• _WORK TO BE COMPLETED_
After finding "315x192 pixels." in the data, write out its line and all following lines without change, up to and including the last one. Leave out pictures.

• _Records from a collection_
◆ ◆ ◆ ◆
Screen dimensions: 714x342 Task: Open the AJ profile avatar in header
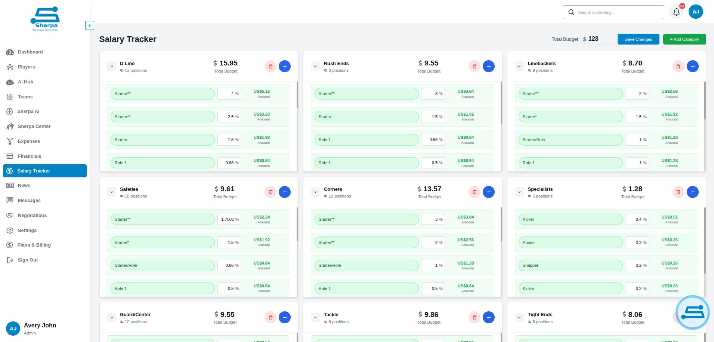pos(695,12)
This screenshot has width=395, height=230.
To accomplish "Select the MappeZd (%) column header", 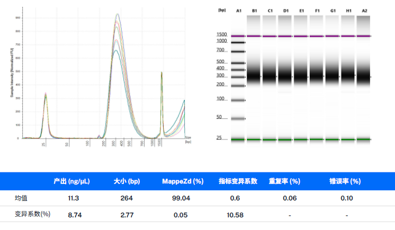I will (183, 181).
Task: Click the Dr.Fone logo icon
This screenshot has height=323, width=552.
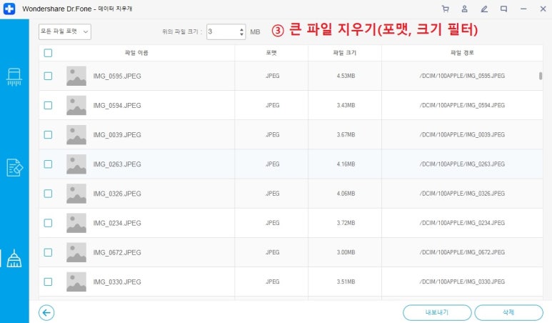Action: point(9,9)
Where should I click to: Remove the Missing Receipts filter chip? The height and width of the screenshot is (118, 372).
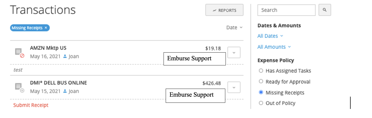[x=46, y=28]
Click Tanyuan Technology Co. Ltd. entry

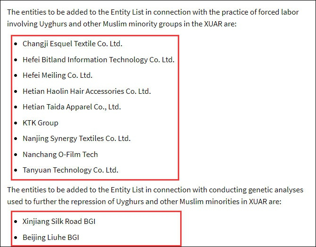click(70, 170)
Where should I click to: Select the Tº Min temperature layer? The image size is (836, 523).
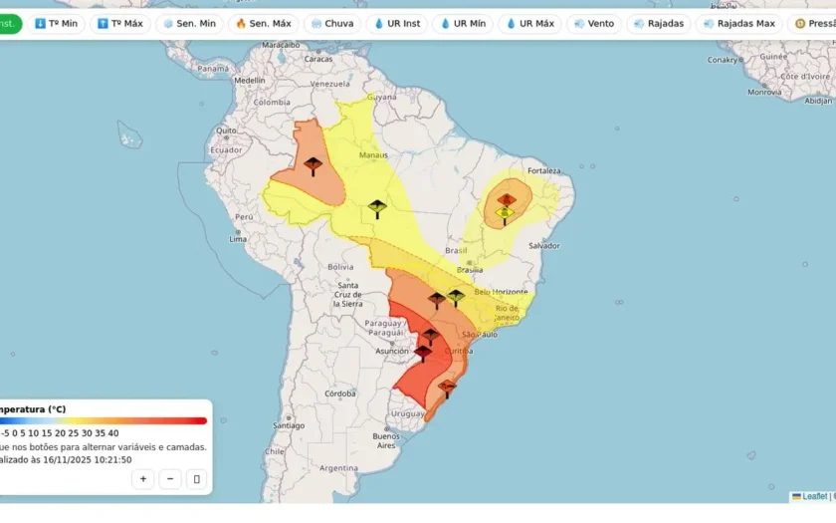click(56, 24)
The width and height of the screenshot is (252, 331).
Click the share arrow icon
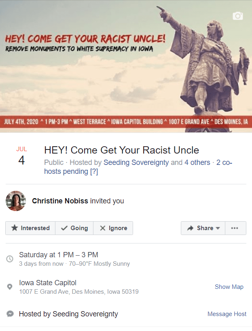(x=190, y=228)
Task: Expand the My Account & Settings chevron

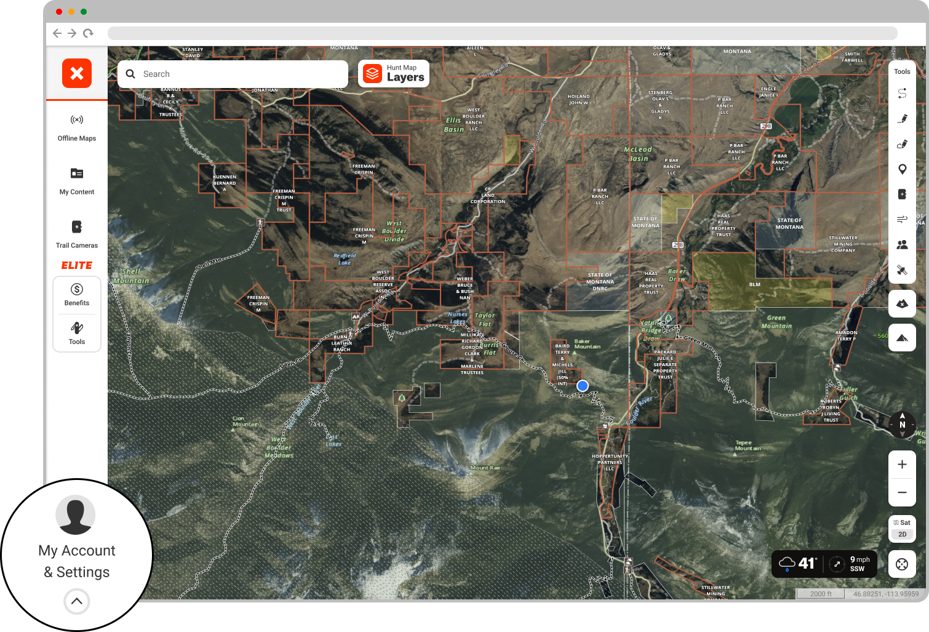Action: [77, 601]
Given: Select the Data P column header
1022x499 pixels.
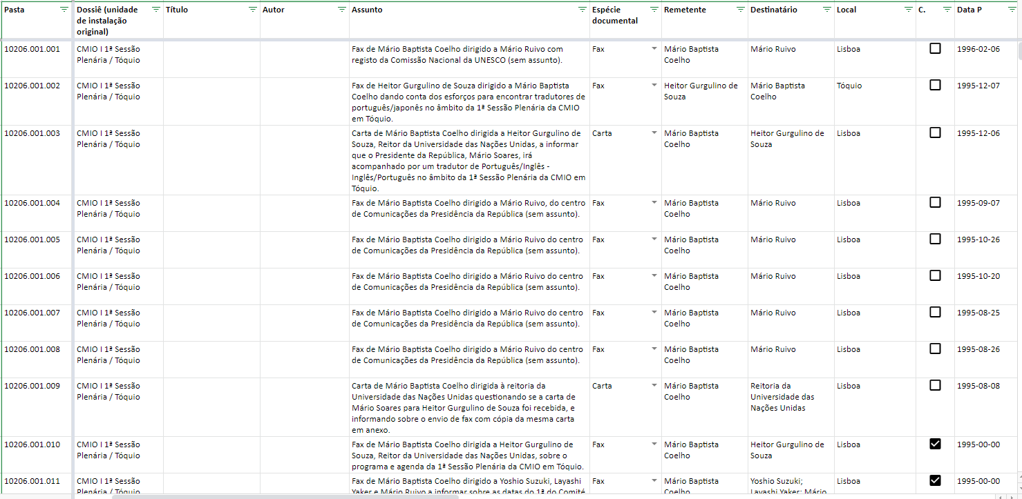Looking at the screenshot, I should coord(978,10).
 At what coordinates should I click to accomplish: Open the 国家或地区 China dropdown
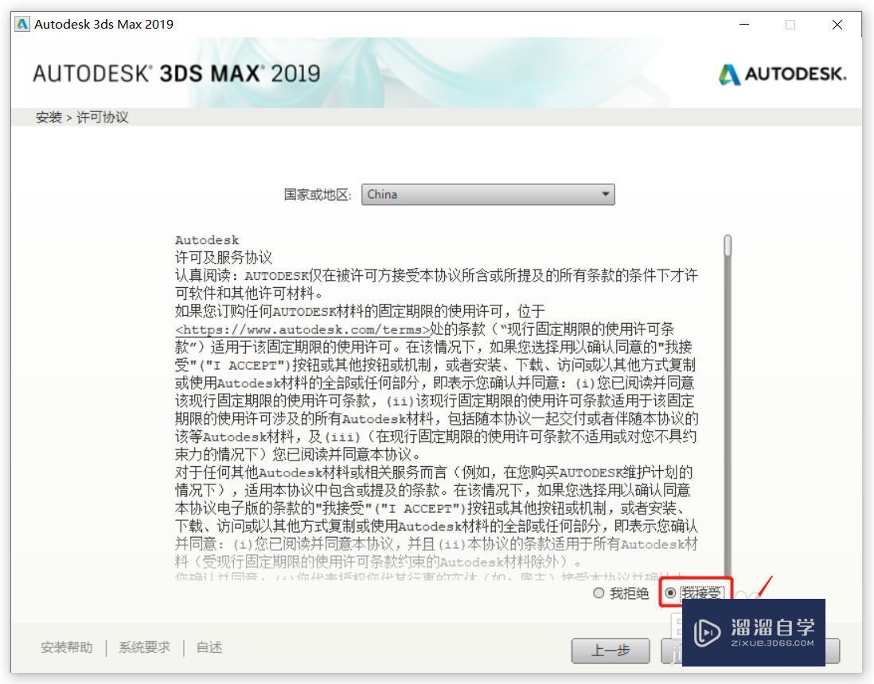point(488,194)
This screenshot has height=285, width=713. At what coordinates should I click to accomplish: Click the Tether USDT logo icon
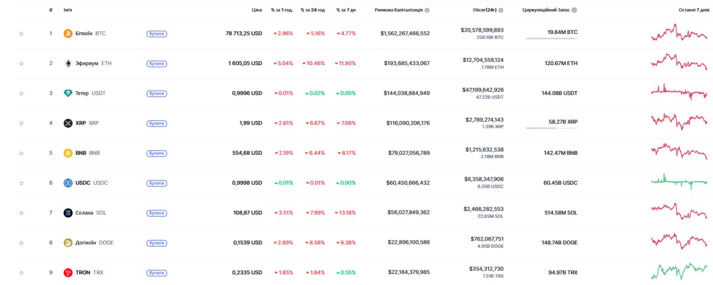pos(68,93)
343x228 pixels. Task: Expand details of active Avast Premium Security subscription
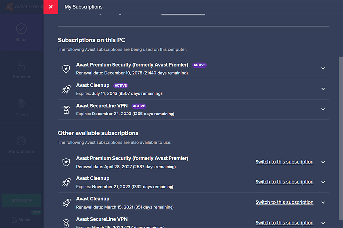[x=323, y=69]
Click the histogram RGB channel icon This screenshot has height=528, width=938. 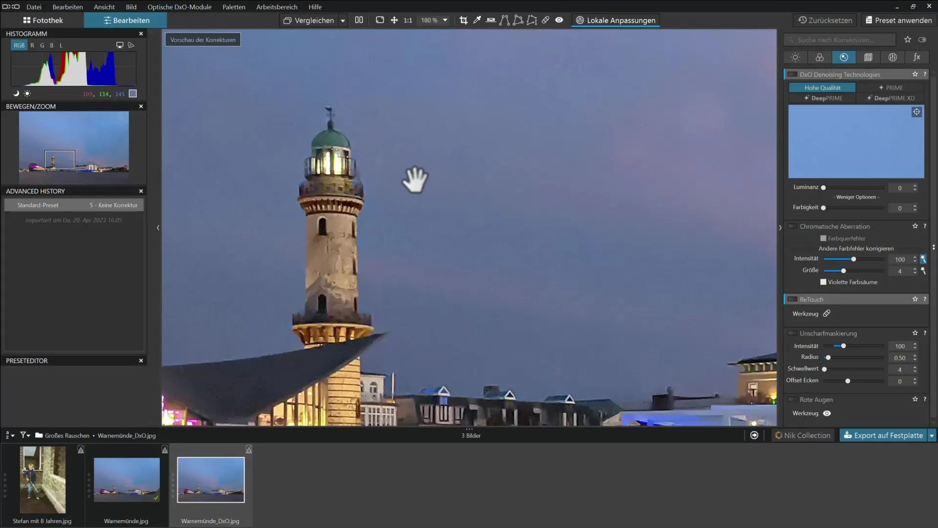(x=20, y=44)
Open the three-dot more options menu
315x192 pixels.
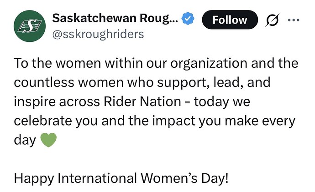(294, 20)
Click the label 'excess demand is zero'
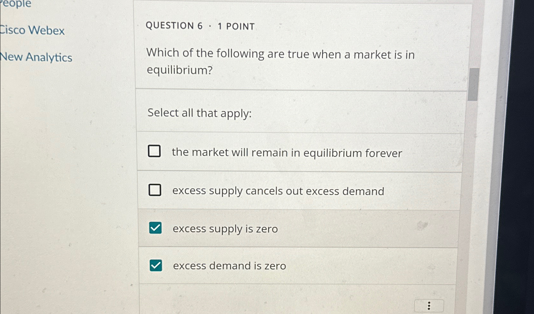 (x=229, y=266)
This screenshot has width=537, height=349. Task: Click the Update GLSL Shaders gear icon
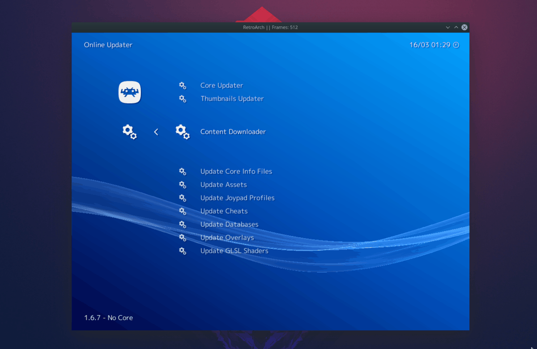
◆ ◆ ◆ ◆
• _ANSWER SPACE_
315x192 pixels.
(294, 20)
Click the label 'excess demand is zero'
 (x=229, y=266)
This screenshot has width=537, height=349. Task: Click the Update GLSL Shaders gear icon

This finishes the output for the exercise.